* Exercices à traiter:
1 - D'après l'extrait sur Froissart, combien de temps celui-ci séjourna-t-il en Angleterre avant de prendre congé du roi ?
2 - Reproduisez, consignes comprises, les lignes du listing situées entre celle qui contient « Given: Click the 90 tick label on the y axis » et celle qui contient « Looking at the screenshot, I should point(46,218). », incluses, en décalant de -115 chaque coordonnée des réponses. Laissez les images de côté.

---------- Extrait ----------

Enfin le dimanche qui suivit la tenue de ce conseil, le duc d’Yorck, Richard de Servy (Stury), et Thomas de Percy trouvant le roi moins occupé, lui parlèrent du roman que Froissart lui avait apporté. Ce prince demanda à le voir : si le vit en sa chambre, dit l’historien, car tout pourveu je l’avoie, et lui mis sur son lict ; et lors l’ouvrit et regarda dedans, et luy plut très grandement ; et plaire bien luy devoit, car il estois enluminé, escrit et historié, et couvert de vermeil veloux à dix doux d’argent dorez d’or, et rose d’or au milieu à deux gros fermaux dorez et richement ouvrez, au milieu rosiers d’or. Adonc, continue Froissart, demanda le roy de quoy il traitoit, et je luy dy : d’amour. De ceste response fut tout resjoui ; et regarda dedans le livre en plusieurs lieux, et y lisit, car moult bien parloit et lisoit françois ; et puis le fit prendre par un sien chevalier qui se nommoit Messire Richard Credon et porter en sa chambre de retrait, dont il me fit bonne chère.

Henry Cristede, écuyer anglais, qui avait été présent à cet entretien, et qui savait d’ailleurs que Froissart écrivait l’histoire, l’aborda en lui demandant s’il était informé des détails de la conquête que le roi d’Angleterre venait de faire en Irlande. Comme Froissart, pour l’engager à parler, feignit de les ignorer, l’écuyer se fit un plaisir de les lui raconter. Tout ce que l’historien entendait, entre autres le récit du repas que le roi d’Angleterre donna aux quatre rois qu’il venait de subjuguer, excitait en lui de nouveaux regrets de n’être pas venu en Angleterre un an plus tôt, ainsi qu’il s’y préparait, lorsque la nouvelle de la mort[50] de la reine Anne rompit son dessein : il n’aurait pas manqué de passer en Irlande pour voir tout par lui-même, car il avait un intérêt particulier à recueillir les moindres circonstances de cette expédition dont il voulait faire part à ses seigneurs, le duc de Bavière[51] et son fils, qui avaient sur la Frise les mêmes prétentions que le roi d’Angleterre sur l’Irlande.

Après trois mois de séjour en Angleterre, Froissart prit congé du roi : ce prince qu’il avait suivi dans tous ses voyages aux environs de Londres[52], lui fit donner pour dernier témoignage de son affection cent nobles[53] dans un gobelet[54] d’argent doré, pesant deux marcs.

---------- Données de départ ----------

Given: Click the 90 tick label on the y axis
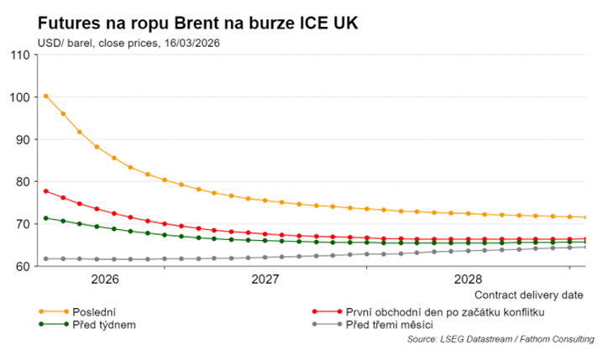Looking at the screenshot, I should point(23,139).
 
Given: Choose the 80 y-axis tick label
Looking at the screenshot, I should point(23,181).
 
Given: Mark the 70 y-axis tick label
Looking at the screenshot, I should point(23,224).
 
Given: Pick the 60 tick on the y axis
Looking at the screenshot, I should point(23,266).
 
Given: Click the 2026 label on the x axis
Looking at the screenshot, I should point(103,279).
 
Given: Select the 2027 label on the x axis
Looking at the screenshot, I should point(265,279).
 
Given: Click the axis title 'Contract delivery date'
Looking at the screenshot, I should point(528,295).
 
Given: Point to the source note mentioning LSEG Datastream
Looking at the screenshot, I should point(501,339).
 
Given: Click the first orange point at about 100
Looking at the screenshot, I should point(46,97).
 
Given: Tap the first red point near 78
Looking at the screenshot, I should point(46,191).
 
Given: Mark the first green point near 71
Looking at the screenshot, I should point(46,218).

----------
---------- Données de départ ----------

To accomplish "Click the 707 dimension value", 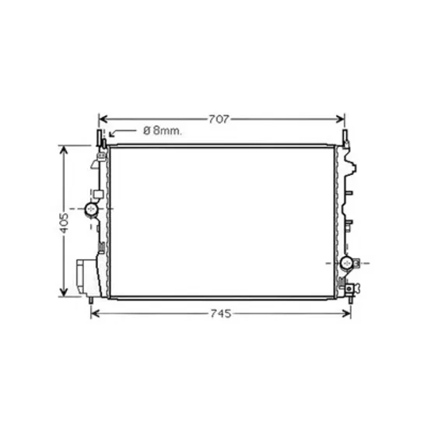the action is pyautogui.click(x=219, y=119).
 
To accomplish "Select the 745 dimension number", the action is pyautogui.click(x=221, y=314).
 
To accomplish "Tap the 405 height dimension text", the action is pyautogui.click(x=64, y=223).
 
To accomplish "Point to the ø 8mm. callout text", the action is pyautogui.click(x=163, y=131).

----------
---------- Données de départ ----------

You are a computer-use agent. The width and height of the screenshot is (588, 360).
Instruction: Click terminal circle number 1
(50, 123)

----------

* Réponses par exercice:
1 - Trois mois.

2 -
Given: Click the 90 tick label on the y axis
Looking at the screenshot, I should point(-92,24).
 
Given: Choose the 80 y-axis tick label
Looking at the screenshot, I should point(-92,66).
 
Given: Mark the 70 y-axis tick label
Looking at the screenshot, I should point(-92,109).
 
Given: Pick the 60 tick on the y axis
Looking at the screenshot, I should point(-92,151).
 
Given: Click the 2026 label on the x axis
Looking at the screenshot, I should point(-12,164).
 
Given: Select the 2027 label on the x axis
Looking at the screenshot, I should point(150,164).
 
Given: Click the axis title 'Contract delivery date'
Looking at the screenshot, I should point(413,180).
 
Given: Point to the source note mentioning LSEG Datastream
Looking at the screenshot, I should point(386,224).
 
Given: Click the first orange point at about 100
Looking at the screenshot, I should point(-69,-18).
 
Given: Tap the first red point near 78
Looking at the screenshot, I should point(-69,76).
 
Given: Mark the first green point near 71
Looking at the screenshot, I should point(-69,103).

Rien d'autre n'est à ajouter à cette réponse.